Manipulation of molecular interactions in protein nanostructures: implications in drug design and bioengineering

Dr. Sharmistha Sinha, Postdoctoral Associate, RJ Carver Department of Biophysics, Biochemistry, and Molecular Biology, Iowa State University, Ames, Iowa, USA will give a seminar on "Manipulation of molecular interactions in protein nanostructures: implications in drug design and bioengineering" at 10:00 am on Thursday, 6 February 2014 in Room L3.

This seminar is a part of Biomedical Engineering Seminar Series organized by the Biomedical Engineering program of the institute. The abstract of the talk and a brief biodata of the speaker is appended below.

You all are invited to kindly attend the seminar.

Abstract
Manipulation of Molecular Interactions in Protein Nanostructures: Implications in Drug Design and Bioengineering

Sharmistha Sinha
RJ Carver Dept. Biophysics, Biochemistry and Molecular Biology
Iowa State University, Ames, Iowa, USA-50011

Protein-protein interactions are implicated in several important biological processes including DNA replication, signal transduction, cellular transport processes, molecular recognition and defense mechanism. My overarching research focuses on the understanding and manipulation of these interactions. In my talk I will demonstrate two distinct paradigms.
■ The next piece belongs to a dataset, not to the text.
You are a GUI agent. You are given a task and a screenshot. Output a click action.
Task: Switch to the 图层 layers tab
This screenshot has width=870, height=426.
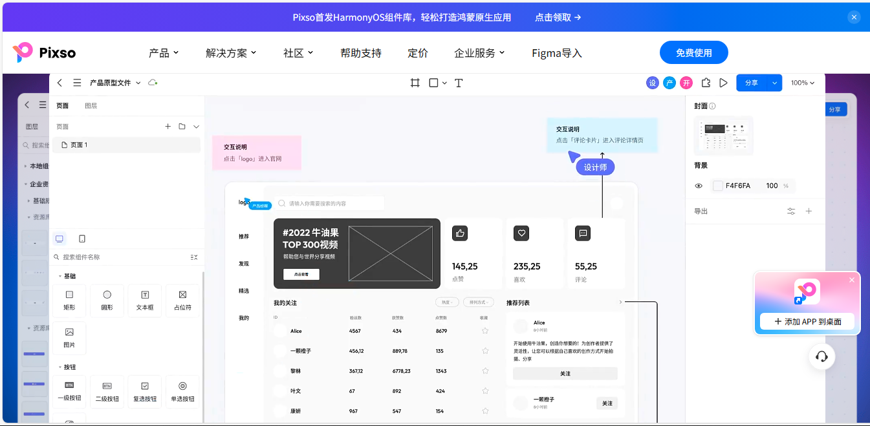tap(91, 106)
At first I will talk about the development of therapeutic strategies in protein misfolding diseases by the manipulation of crucial interactions that nucleate aberrant protein folding. Using a rational approach, I have identified lysine specific “molecular tweezers,” which inhibit the aggregation and toxicity in amyloidogenic proteins. I will discuss how the lead compound, CLR01, inhibits the aggregation and toxicity of multiple amyloidogenic proteins1-4. This strategy paves a new avenue for the development of therapeutics for protein misfolding disease using a “process specific” rather than “protein specific” or “disease specific” approach—a unique disease-modifying approach that has not been tested till date. In the second part of my talk I will focus on bacterial microcompartments (MCPs), which are all protein organelles that optimize several conditional metabolic reactions in bacteria. I will talk about the identification of the molecular interactions that stabilize the MCPs with reference to the Pdu MCPs involved in propane-1,2-diol metabolism 5, 6. Following this I will discuss about my future research goals where I will elaborate on how to harness the properties of the MCPs for solving different real life issues including bio-fuel production, bio-sensor development and bio-remediation.

About the speaker
Dr. Sharmistha Sinha is a Postdoctoral Associate at the RJ Carver Department of Biophysics, Biochemistry, and Molecular Biology, Iowa State University, Ames. She earned her PhD degree at the Molecular Biophysics Unit (MBU), Indian Institute of Science (IISc), Bangalore under Prof. A. Surolia in 2006. Her doctoral research work was focussed on protein folding-unfolding reactions in oligomeric legume lectins. After her PhD, she worked as a research associate at the Indian Institute of Science from 2006-2008 and then as postdoctoral fellow at the University of California, Los Angeles, prior to joining her current position at Iowa State in 2010. She has about ten years of research experience in biomaterials based on prokaryotic protein assemblies; biosensors and bio-targeting; drug design for protein misfolding diseases; ligand-protein interactions; protein structure-function relationship; and genetic engineering of prokaryotic macromolecular assemblies. She has published 35 research articles in peer-reviewed journals.